If you are using shared GPU services, you should check if different kinds of GPU devices are used at the same time, for example, T4, P4, and V100 are used in this shared GPU service. Inferences of Forward are based on TensorRT engines that they are built at specific GPU archs, so engines cannot work at multiple GPU archs.
Because TensorRT engines are not thread-safe, side effects of multi-threads like race condition should be handled. For example, mutex locks can be added around Load and Forward functions. There are some logs related to this problem as below:
- [TRT] engine.cpp (902) - Cuda Error in executeInternal: 77 (an illegal memory access was encountered)
- [TRT] engine.cpp (902) - Cuda Error in executeInternal: 74 (misaligned address)
The amount of GPU memory usages in multi-thread scenarios should not be larger than the maximum memory of the GPU device.

Error message like [TRT] Assertion failed: cublasStatus == CUBLAS_STATUS_SUCCESS \source\rtSafe\cublas\cublasLtWrapper.cpp:279 is almost related to a known cubBLAS LT bug in CUDA 10.2. You can fix it either by upgrading to a newer patch version of 10.2, or using the work-around mentioned here. Since you're using the API you can use config->setTacticSources() to disable cuBLAS LT. (Refer to TensorRT Issue 1151)

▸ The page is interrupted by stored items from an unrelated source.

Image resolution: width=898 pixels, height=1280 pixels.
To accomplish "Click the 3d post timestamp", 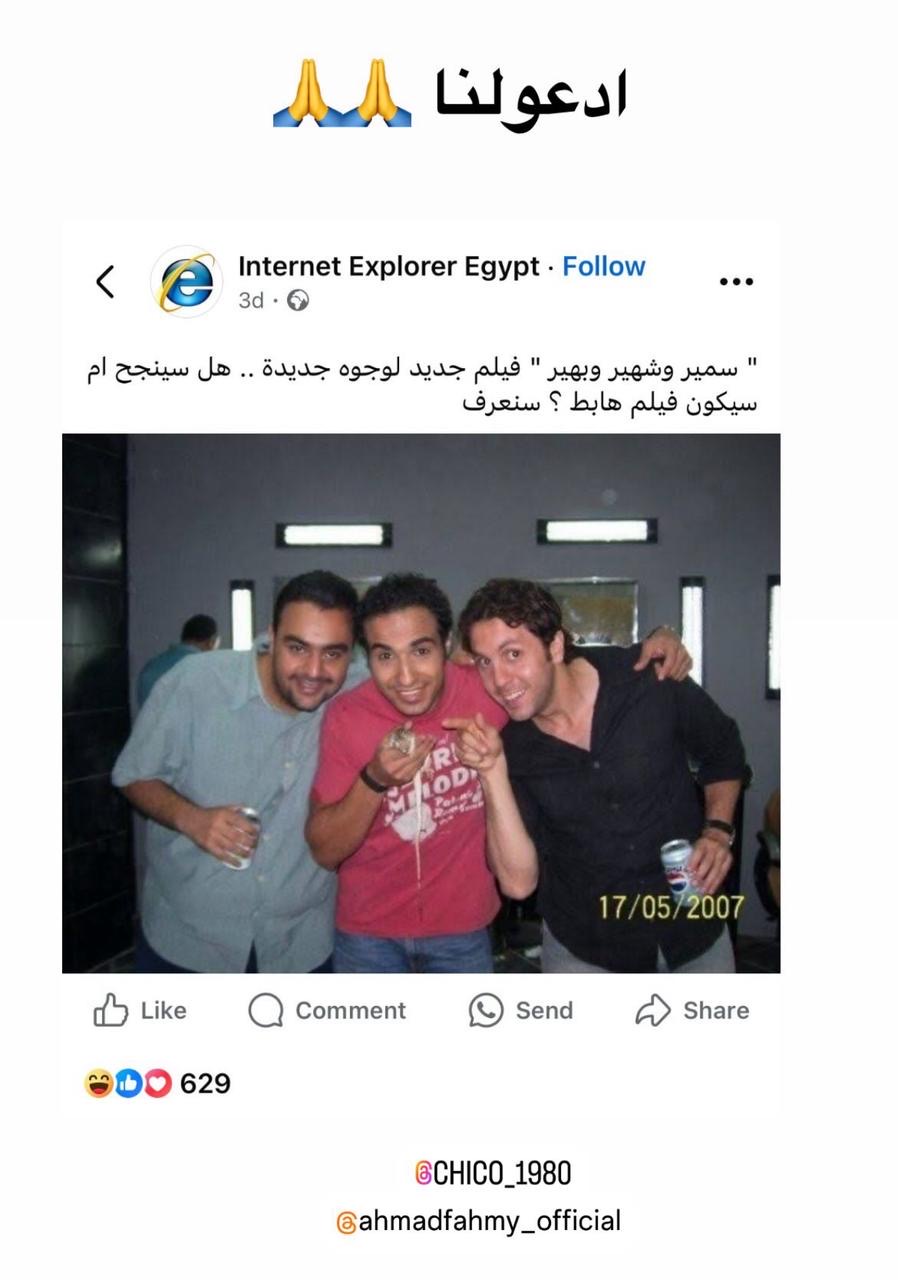I will [x=251, y=300].
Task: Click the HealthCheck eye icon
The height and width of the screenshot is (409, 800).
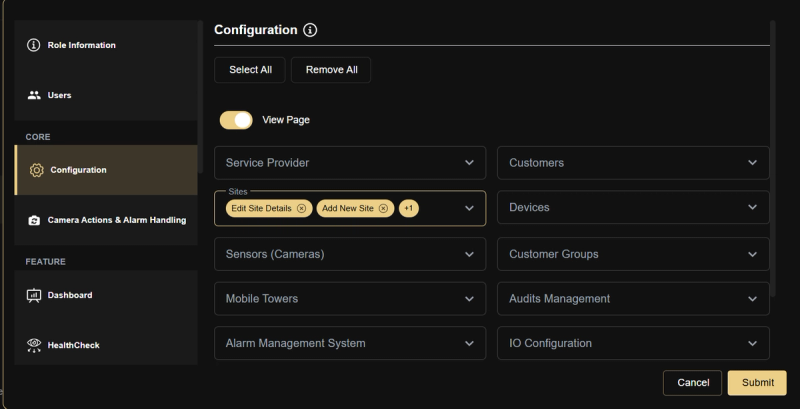Action: click(34, 345)
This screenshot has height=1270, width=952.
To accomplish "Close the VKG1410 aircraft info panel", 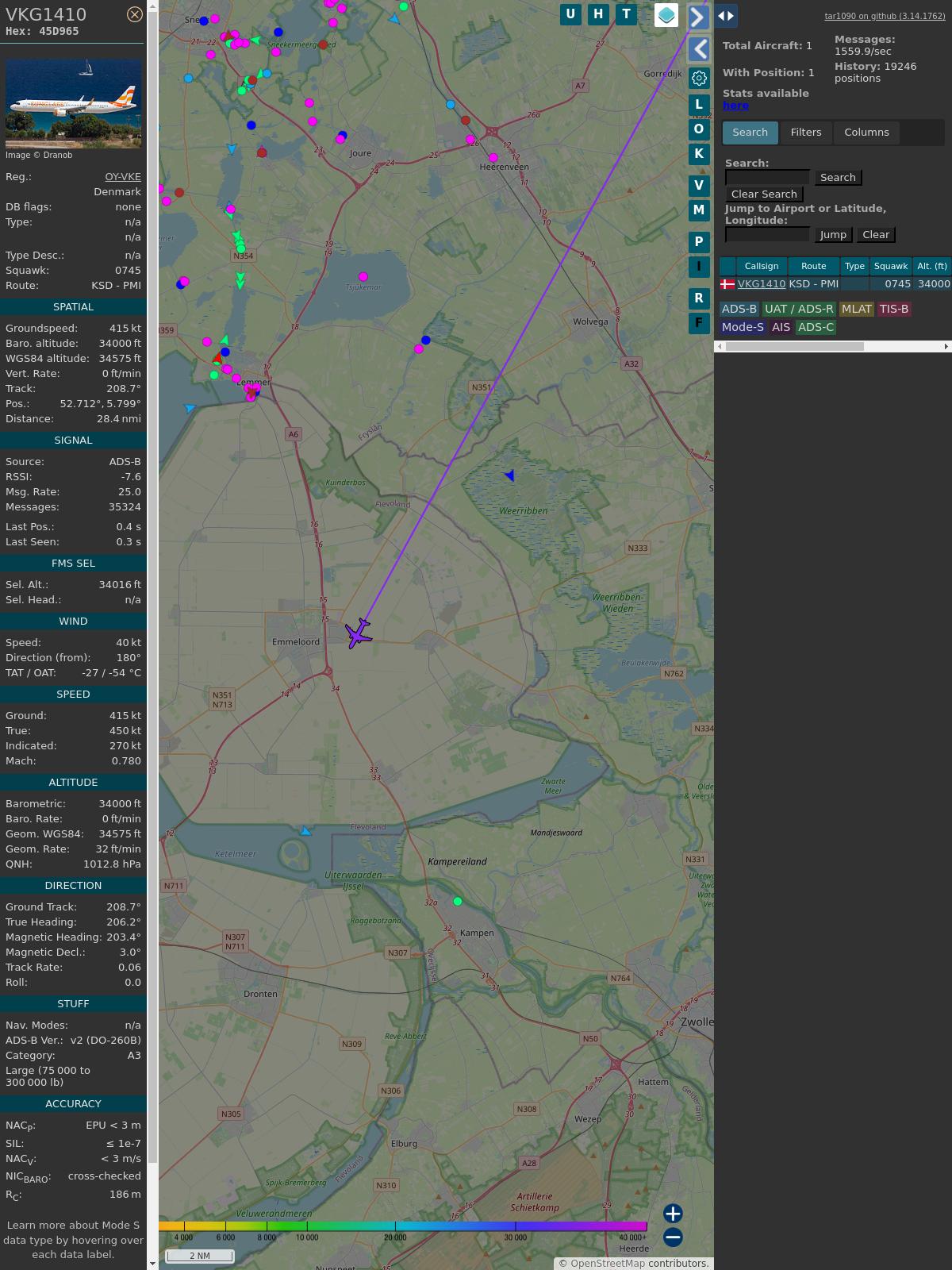I will 135,14.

When OnnxBuilder is parsing the ONNX model, it directly calls the nvonnxparser::createParser interface provided in the NvOnnxParser.h. Whether the model can be successfully converted to a TRT engine depends on whether the corresponding TensorRt version can provide the corresponding op support. There are some logs related to this problem as below (Refer to ONNX-TensorRT Issue 401):
- [TRT] ModelImporter.cpp:135: No importer registered for op: NonZero. Attempting to import as plugin.